Entries provided –
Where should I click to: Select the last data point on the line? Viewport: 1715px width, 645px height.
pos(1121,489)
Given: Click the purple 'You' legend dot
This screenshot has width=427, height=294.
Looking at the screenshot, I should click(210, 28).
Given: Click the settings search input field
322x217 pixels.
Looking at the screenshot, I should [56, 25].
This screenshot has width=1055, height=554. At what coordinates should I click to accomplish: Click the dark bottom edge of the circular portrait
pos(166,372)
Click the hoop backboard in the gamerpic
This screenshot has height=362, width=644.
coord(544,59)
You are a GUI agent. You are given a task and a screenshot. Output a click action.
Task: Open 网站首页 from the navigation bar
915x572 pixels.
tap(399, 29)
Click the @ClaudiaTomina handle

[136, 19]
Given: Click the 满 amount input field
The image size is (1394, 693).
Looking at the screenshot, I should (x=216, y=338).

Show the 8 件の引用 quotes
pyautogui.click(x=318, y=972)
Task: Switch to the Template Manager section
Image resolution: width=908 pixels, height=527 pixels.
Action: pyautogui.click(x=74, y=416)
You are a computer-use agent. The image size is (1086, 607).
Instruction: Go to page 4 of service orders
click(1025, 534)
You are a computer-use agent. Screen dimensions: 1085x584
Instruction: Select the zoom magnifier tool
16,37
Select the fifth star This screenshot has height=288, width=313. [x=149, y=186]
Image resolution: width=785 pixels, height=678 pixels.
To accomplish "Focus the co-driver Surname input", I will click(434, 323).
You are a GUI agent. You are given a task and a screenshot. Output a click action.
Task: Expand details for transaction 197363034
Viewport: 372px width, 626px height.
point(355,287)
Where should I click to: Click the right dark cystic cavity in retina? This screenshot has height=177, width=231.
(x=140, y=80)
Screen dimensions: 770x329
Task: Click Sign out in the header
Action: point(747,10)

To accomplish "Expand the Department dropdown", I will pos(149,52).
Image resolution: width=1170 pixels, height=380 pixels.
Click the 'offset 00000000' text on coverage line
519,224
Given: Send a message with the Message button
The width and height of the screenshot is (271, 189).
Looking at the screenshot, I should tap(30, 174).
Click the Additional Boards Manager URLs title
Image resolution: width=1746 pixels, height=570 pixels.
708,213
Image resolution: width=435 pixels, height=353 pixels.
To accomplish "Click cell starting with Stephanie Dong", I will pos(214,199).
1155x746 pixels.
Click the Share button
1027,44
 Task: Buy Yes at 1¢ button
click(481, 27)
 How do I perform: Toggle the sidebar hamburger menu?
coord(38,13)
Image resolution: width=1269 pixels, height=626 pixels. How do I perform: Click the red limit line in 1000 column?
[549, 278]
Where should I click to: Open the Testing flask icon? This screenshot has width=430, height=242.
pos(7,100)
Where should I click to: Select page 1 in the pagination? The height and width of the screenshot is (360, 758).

Task goal –
Please copy all of the entries above word for word, keeping every line unchanged.

Task output –
Where should I click to: Select the last data point on the line? Viewport: 1715px width, 645px height.
pos(1121,489)
Given: Click the purple 'You' legend dot
This screenshot has width=427, height=294.
Looking at the screenshot, I should click(210, 28).
Given: Click the settings search input field
322x217 pixels.
Looking at the screenshot, I should [56, 25].
This screenshot has width=1055, height=554. At what coordinates should I click to accomplish: Click the dark bottom edge of the circular portrait
pos(166,372)
Click the hoop backboard in the gamerpic
This screenshot has height=362, width=644.
coord(544,59)
You are a GUI agent. You are given a task and a screenshot. Output a click action.
Task: Open 网站首页 from the navigation bar
915x572 pixels.
tap(399, 29)
Click the @ClaudiaTomina handle

[136, 19]
Given: Click the 满 amount input field
The image size is (1394, 693).
Looking at the screenshot, I should (x=216, y=338).

Show the 8 件の引用 quotes
pyautogui.click(x=318, y=972)
Task: Switch to the Template Manager section
Image resolution: width=908 pixels, height=527 pixels.
Action: pyautogui.click(x=74, y=416)
You are a computer-use agent. The image size is (1086, 607).
Instruction: Go to page 4 of service orders
click(1025, 534)
You are a computer-use agent. Screen dimensions: 1085x584
Instruction: Select the zoom magnifier tool
16,37
Select the fifth star This screenshot has height=288, width=313. [x=149, y=186]
Image resolution: width=785 pixels, height=678 pixels.
To accomplish "Focus the co-driver Surname input", I will click(434, 323).
You are a GUI agent. You are given a task and a screenshot. Output a click action.
Task: Expand details for transaction 197363034
Viewport: 372px width, 626px height.
point(355,287)
Where should I click to: Click the right dark cystic cavity in retina? This screenshot has height=177, width=231.
(x=140, y=80)
Screen dimensions: 770x329
Task: Click Sign out in the header
Action: point(747,10)

To accomplish "Expand the Department dropdown", I will pos(149,52).
Image resolution: width=1170 pixels, height=380 pixels.
Click the 'offset 00000000' text on coverage line
519,224
Given: Send a message with the Message button
The width and height of the screenshot is (271, 189).
Looking at the screenshot, I should tap(30, 174).
Click the Additional Boards Manager URLs title
Image resolution: width=1746 pixels, height=570 pixels.
708,213
Image resolution: width=435 pixels, height=353 pixels.
To accomplish "Click cell starting with Stephanie Dong", I will pos(214,199).
1155x746 pixels.
Click the Share button
1027,44
 Task: Buy Yes at 1¢ button
click(481, 27)
 How do I perform: Toggle the sidebar hamburger menu?
coord(38,13)
Image resolution: width=1269 pixels, height=626 pixels. How do I perform: Click the red limit line in 1000 column?
[549, 278]
Where should I click to: Open the Testing flask icon? This screenshot has width=430, height=242.
pos(7,100)
Where should I click to: Select page 1 in the pagination? The height and width of the screenshot is (360, 758).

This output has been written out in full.